Work plays an important role in people’s lives. It often covers a substantial part of a life time and has a clear impact on one’s position in society and one’s wellbeing. The third component in the research of AIAS-HSI relates to the role work plays in people’s lives and how various aspects are valued (i.e. work-related values), as well as the extrinsic and intrinsic quality of work and inequalities therein (i.e. work-related outcomes). The research includes an examination of the interplay or dynamics between values and outcomes: do people manage to realise their work-related values, how do individuals evaluate outcomes and do (objective or subjective) outcomes affect values? Work-related values and outcomes do not only concern the labour force. Next to workers, entrepreneurs, employers, collective actors and society at large may hold different values and thrive on different outcomes. The values of various actors may contrast or correspond with each other and regulation may enhance or defer the realisation of values for different groups.
The changes that occur in today’s labour markets are accompanied by changing employment patterns in many advanced economies, disrupting established forms of labour market regulation and social protection in Europe. The rise of non-standard work is associated with a decrease in work and income security, employability, workers’ representation and equality of opportunities. Put differently: the flexibilisation of the labour market is likely to change both the elements people consider important (values) and the quality of work and inequalities therein (outcomes). But changing perspectives on gender roles, the impact on work from new technologies, globalisation, et cetera are also likely to change the role of work in people’s lives, the evaluation of various work aspects (values) and the quality and inequality of work (outcomes). Moreover, new values may emerge, such as an increased preference for autonomy, work-life-balance, flexibility and the right to be unreachable, and the workplace may increasingly become a central social institution.

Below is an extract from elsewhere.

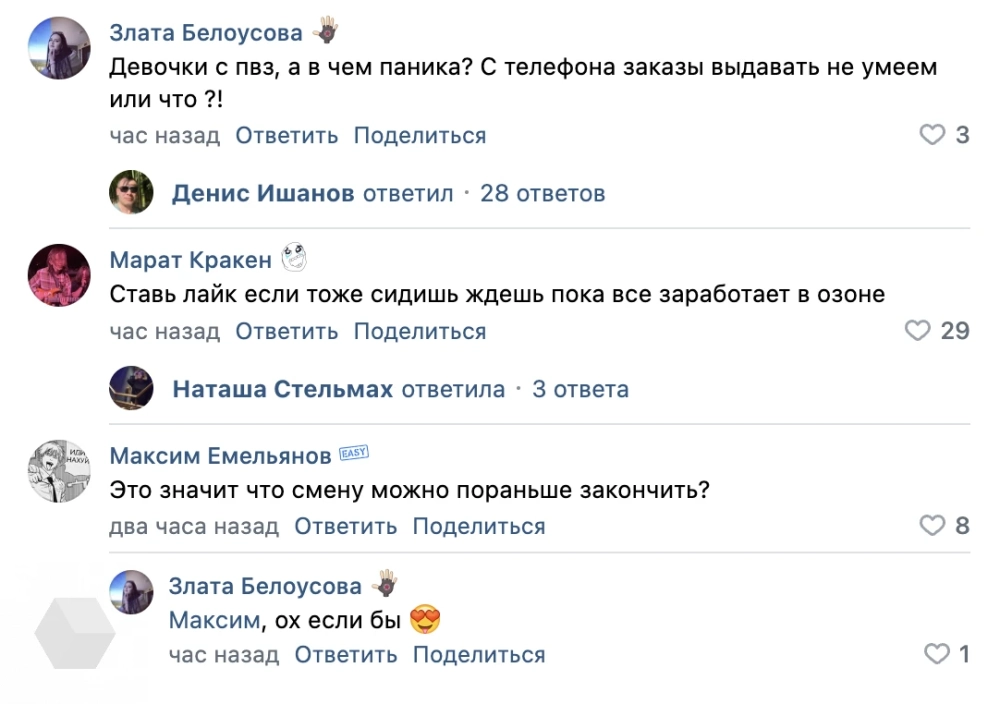Open Марат Кракен's profile avatar
This screenshot has width=1000, height=704.
pos(59,275)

If more people do not realise their work-related values or differ in their opportunities for realising these values, this may lead to larger inequalities on the labour market and in society at large and may call for (new or changed) regulation.

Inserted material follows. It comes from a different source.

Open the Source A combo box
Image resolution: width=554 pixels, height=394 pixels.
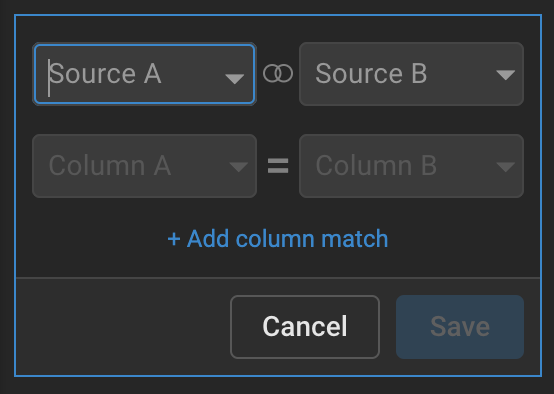click(x=144, y=74)
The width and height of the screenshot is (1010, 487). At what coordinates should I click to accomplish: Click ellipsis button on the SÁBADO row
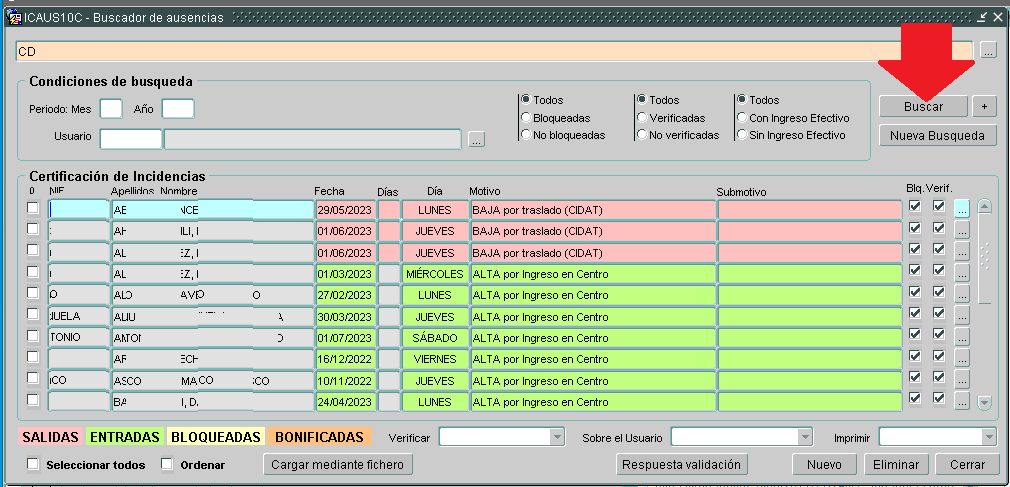[x=961, y=337]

Part of the research is intended to help us gain more evidence-based insight into work-related values and outcomes for workers, employers and society. Legal research examines which values for workers and employers are anchored in national law and international (treaty) law and how these two sources of fundamental values relate to each other. Social research investigates which values are considered important by various stakeholders and how the quality of work changes over time. In addition, the research focuses on how work-related values and outcomes are related to individual and work characteristics, the organisational context in which work is conducted and the impact both formal and informal institutions have. Research findings in this area may lay a more factual foundation for the normative dimension of (legal) research.